The Wanting Seed Rules and Order Quotes

How we cite our quotes: (Part.Chapter.Paragraph)

Quote #4

The orthodox view presents man as a sinful creature from whom no good at all may be expected. A different dream, gentlemen, a dream which, again, outstrips the reality. It eventually appears that human social behaviour is rather better than any Augustinian pessimist has a right to expect, and so a sort of optimism begins to emerge. And so Pelagianism is reinstated. (1.6.1)

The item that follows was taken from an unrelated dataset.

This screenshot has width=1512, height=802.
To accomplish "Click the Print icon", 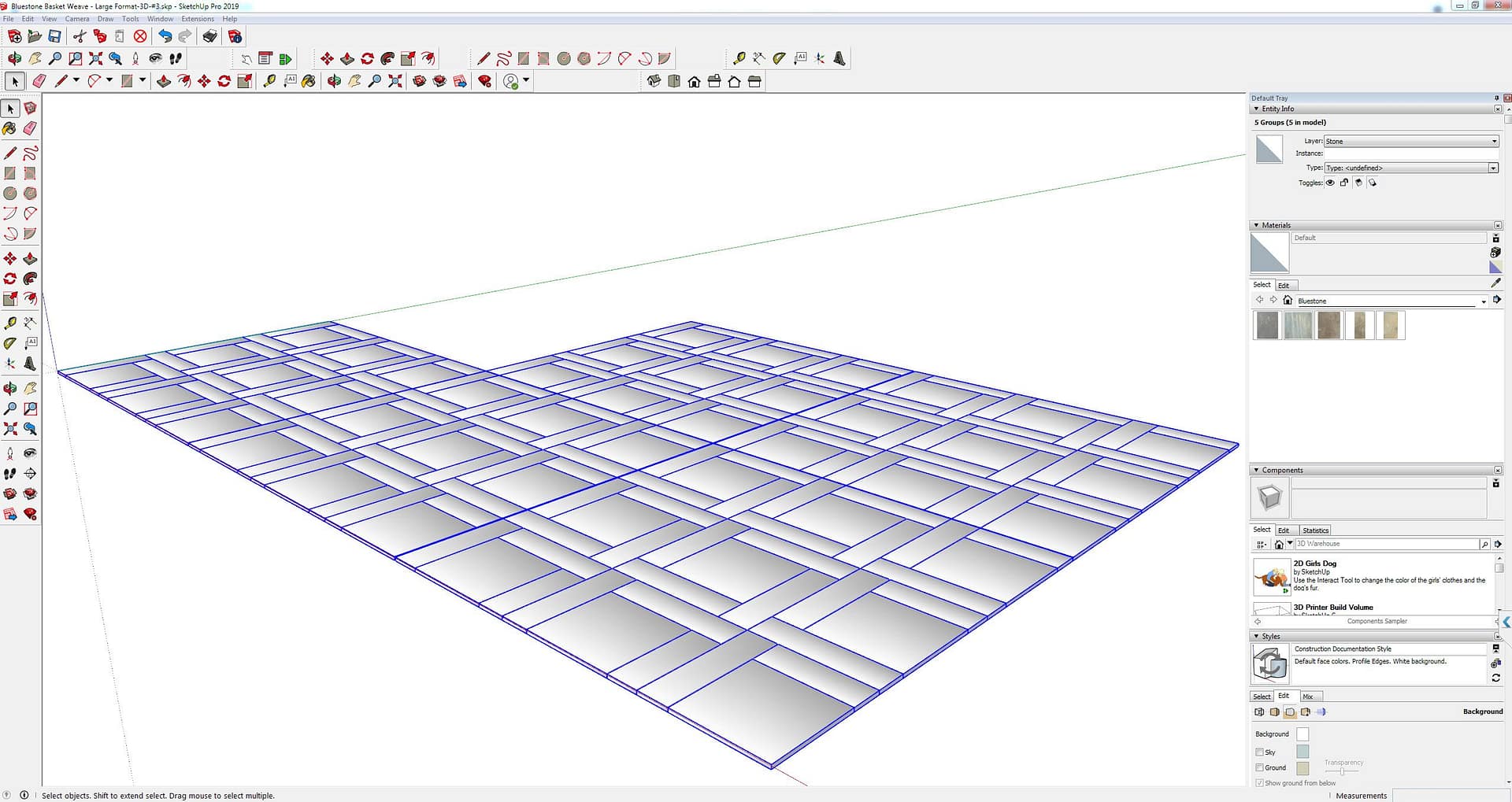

The pessimism of the Gusphase means that human lives are considered worthless and expendable, which is why it's so easy for the British Army to murder droves of citizens without batting an eye. Luckily for Tristram and his compatriots, this phase never seems to last too long either.

Quote #5

And there, just by the turning into McGibbon Avenue, he saw something which, for no immediate reason her could assign to the sensation, chilled him. On the road, blocking the sparse traffic, watched by crowds that kept their decent distance, was a company of men in the grey uniform of the police—three platoons with platoon commanders—standing at ease. Most of them grinned awkwardly, shuffled; recruits, Tristram divined, new recruits, but each of them already armed with a squat dull-shining carbine. (1.10.2)

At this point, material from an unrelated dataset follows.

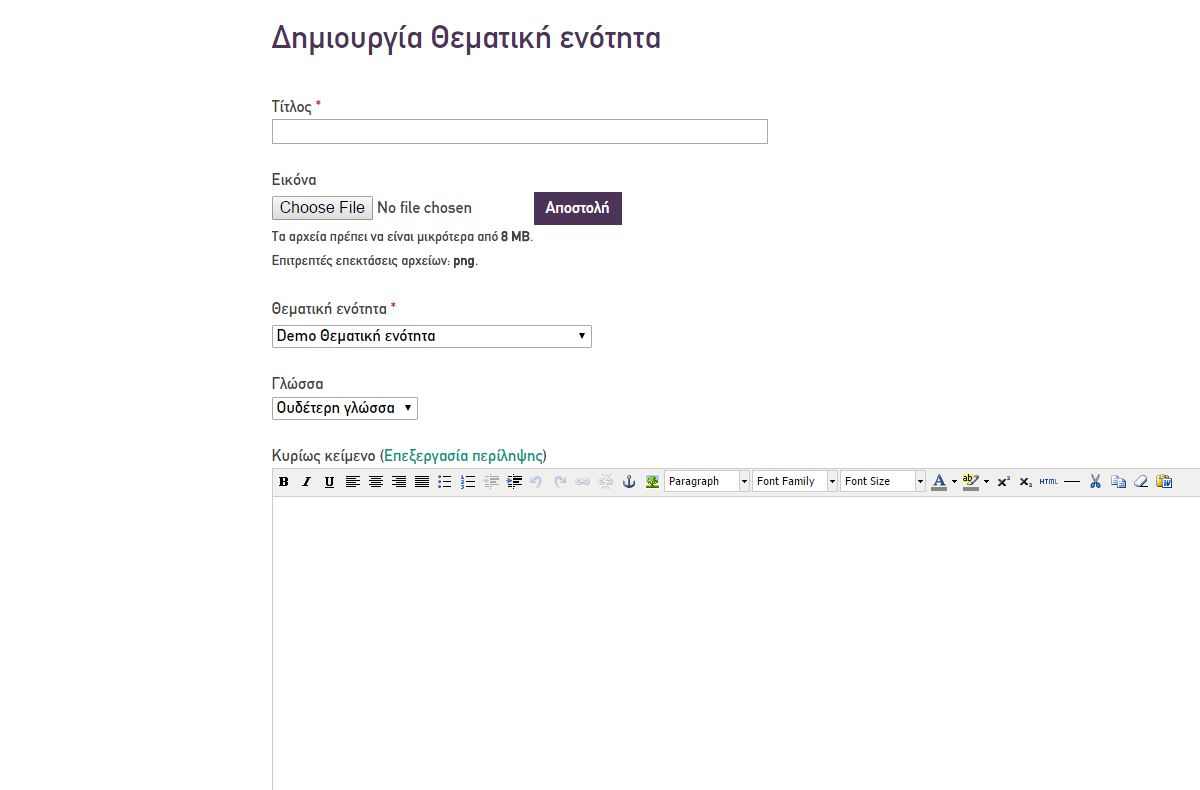Open the HTML source editor
This screenshot has height=790, width=1200.
click(x=1048, y=482)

When London expands its police regiments and arms the young recruits with carbines (rifles), Tristram sees immediately that the Pelphase has begun to shift into the Interphase—the transition period that marks the turn towards the Gusphase. More than most of his fellow citizens, he knows that a new reign of police brutality lies ahead.

Quote #6

And then the police were upon him. It was swift, balletic, laughing; not violence as Tristram had read of violence in the past; it seemed more tickling than hitting. But, in no more than a count-out of five, the unfrocked priest was leaning against the bar, trying to draw up breath from a great way down, blood all over his mouth. (1.10.20)

This is one of many scenes of police brutality in The Wanting Seed, and it is also the most playful. Why is it significant that the violence seems more like "tickling" than "hitting"?